Since she was a little girl, Lida Isabel Hernandez Davila would say to her mother, “Mommy, how great it would be to go to the United States!”

It seemed like an impossible dream. Lida, who just turned 13, lives in a little town called Aguadas, set amid the mountains of Colombia. Aguadas is very pretty, but very remote. It’s called “the city of mists,” because the fresh, springlike climate produces clouds low to the ground.

Neither Lida’s family nor anyone they know had ever ventured far from Aguadas.

One day, researchers from the Colombian government and the Smithsonian Institution in Washington visited Aguadas. They were amazed to discover that Lida has an unusual skill. As taught by her mother, Lida weaves beautiful hats in the special style of Aguadas.

The researchers invited Lida and her mother to join the 100 Colombian artists and craftspeople who participated in the Smithsonian Folklife Festival, which ended Monday.

Lida took her first airplane trip. “I felt a hole in my stomach when it took off and when it landed,” she said.

First impressions of D.C.

Lida and her mother, Maria Dilia Davila Rios, sat on low stools on the Mall, showing visitors how they weave. She answered questions from people curious after her life and her craft. A translator was there, since Lida speaks Spanish, although she is studying English in school. On the day we met her, she had not yet seen much of Washington, but so far, she was impressed.

“It’s very beautiful, very well organized and very big,” she said.

She said she felt proud to give Americans a glimpse of Aguadas. “It’s very good that people admire the work someone does, and get to know who someone is and the tradition of the town,” she said.

Lida’s only tools are her nimble fingers. She weaves hats from the fine strands of the leaf of the iraca palm. The ivory-colored hats with black bands are soft and light, and are worn by stylish men.

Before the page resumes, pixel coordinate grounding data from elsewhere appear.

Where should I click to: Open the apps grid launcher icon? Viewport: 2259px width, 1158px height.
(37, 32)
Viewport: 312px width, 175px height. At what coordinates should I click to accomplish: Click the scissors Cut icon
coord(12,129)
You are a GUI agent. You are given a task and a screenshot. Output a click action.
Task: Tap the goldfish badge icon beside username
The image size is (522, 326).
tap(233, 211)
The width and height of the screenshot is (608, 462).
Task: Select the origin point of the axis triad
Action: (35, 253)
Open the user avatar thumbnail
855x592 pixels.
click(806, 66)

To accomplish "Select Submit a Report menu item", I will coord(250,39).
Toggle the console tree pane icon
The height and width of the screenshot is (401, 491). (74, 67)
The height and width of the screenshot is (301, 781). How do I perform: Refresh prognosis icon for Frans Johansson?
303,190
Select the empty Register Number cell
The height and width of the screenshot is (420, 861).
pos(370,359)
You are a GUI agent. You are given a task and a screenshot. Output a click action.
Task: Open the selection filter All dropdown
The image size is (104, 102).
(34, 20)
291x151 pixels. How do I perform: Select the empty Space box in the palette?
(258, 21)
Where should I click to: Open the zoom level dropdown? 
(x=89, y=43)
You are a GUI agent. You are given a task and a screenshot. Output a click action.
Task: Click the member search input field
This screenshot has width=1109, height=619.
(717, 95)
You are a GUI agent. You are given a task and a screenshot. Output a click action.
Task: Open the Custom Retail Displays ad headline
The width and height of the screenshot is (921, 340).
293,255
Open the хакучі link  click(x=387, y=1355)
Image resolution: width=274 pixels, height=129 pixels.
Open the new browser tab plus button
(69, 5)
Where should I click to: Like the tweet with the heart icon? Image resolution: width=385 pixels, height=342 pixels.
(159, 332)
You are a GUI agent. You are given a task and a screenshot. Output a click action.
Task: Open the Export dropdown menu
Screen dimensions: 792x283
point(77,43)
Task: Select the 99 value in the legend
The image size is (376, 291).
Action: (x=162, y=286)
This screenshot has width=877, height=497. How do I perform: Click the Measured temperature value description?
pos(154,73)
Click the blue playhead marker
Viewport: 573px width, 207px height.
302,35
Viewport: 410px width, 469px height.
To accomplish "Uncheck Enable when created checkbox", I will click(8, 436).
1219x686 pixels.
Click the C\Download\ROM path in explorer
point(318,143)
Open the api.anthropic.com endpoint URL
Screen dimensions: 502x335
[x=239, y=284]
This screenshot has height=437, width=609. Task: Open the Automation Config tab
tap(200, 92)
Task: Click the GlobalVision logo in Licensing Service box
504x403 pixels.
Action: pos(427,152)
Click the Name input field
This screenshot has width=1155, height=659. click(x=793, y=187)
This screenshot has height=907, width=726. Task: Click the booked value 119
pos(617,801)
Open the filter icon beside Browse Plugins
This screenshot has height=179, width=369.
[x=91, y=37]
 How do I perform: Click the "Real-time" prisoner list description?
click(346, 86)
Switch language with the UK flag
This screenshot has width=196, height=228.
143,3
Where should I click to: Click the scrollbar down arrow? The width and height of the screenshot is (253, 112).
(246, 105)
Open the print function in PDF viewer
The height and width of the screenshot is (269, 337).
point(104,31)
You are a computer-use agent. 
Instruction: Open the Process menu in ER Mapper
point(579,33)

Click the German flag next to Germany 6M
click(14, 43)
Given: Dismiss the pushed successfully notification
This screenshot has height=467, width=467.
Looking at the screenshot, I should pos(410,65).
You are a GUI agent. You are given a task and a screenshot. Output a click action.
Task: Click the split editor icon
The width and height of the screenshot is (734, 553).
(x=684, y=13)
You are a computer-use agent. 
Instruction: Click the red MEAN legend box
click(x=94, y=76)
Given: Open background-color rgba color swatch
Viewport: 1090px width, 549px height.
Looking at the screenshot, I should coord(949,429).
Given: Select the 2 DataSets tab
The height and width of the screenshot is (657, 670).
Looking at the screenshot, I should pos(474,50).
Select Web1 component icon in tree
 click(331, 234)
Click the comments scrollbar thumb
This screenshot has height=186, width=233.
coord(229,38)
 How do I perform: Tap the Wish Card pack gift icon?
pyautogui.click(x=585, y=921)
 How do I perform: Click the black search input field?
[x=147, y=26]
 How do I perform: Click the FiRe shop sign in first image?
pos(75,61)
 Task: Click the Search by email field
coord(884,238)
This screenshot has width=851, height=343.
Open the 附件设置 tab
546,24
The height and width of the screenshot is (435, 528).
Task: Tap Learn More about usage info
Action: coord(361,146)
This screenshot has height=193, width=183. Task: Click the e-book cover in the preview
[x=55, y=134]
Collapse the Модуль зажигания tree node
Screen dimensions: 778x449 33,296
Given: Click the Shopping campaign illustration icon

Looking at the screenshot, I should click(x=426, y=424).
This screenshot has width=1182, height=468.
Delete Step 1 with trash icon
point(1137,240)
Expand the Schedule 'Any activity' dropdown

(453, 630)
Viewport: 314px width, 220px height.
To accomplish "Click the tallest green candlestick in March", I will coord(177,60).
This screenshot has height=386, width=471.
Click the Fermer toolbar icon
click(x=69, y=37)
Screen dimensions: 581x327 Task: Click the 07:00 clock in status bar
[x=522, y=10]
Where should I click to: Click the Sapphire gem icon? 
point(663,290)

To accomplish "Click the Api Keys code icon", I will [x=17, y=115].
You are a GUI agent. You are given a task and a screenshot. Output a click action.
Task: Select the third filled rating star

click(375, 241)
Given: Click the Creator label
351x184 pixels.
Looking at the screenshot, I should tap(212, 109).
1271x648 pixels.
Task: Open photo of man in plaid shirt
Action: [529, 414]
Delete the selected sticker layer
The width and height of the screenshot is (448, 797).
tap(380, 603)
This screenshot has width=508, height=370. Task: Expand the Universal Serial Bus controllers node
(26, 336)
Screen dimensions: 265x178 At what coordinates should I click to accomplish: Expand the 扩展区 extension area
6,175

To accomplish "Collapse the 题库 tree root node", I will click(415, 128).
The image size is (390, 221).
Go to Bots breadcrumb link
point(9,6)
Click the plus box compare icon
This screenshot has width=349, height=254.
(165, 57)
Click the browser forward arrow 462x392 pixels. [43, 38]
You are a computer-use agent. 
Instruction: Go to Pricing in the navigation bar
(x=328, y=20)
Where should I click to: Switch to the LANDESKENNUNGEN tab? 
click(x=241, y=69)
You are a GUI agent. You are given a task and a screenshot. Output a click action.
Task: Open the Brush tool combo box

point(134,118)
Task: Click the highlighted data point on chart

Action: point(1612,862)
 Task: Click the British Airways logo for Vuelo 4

The weaving tradition is handed down from mothers to daughters. About 350 weavers belong to the Aguadas Artisans Cooperative. The cooperative sells the hats and has a Web site, www.aguadasartesanal.
com. (Always ask a parent before going online.)

What Lida’s life is like

School comes first for Lida. She is in eighth grade. On a typical day she is in class from 7 a.m. to 1:30 p.m., then does an hour or two of homework. After homework, she weaves until about 7 p.m.

It takes Lida about 15 days to finish one hat. Selling hats helps support the family and pays for Lida’s school uniforms and books.

Her father works as a farmer, cattle handler or in construction, depending on what work is available. She has a brother who is 21 and a sister who is 6. “What I like to do most in the house is listen to music and tease my little sister, who is very mischievous,” Lida said.

When she grows up, Lida wants to be an actress. Maria says it’s all right if Lida doesn’t become a weaver. She hopes Lida finds “a career and a great triumph in life.”

Weaving is a dependable tradition that Lida will always have to fall back on, Maria adds, and thanks to weaving, the girl’s dream of seeing the United States came true.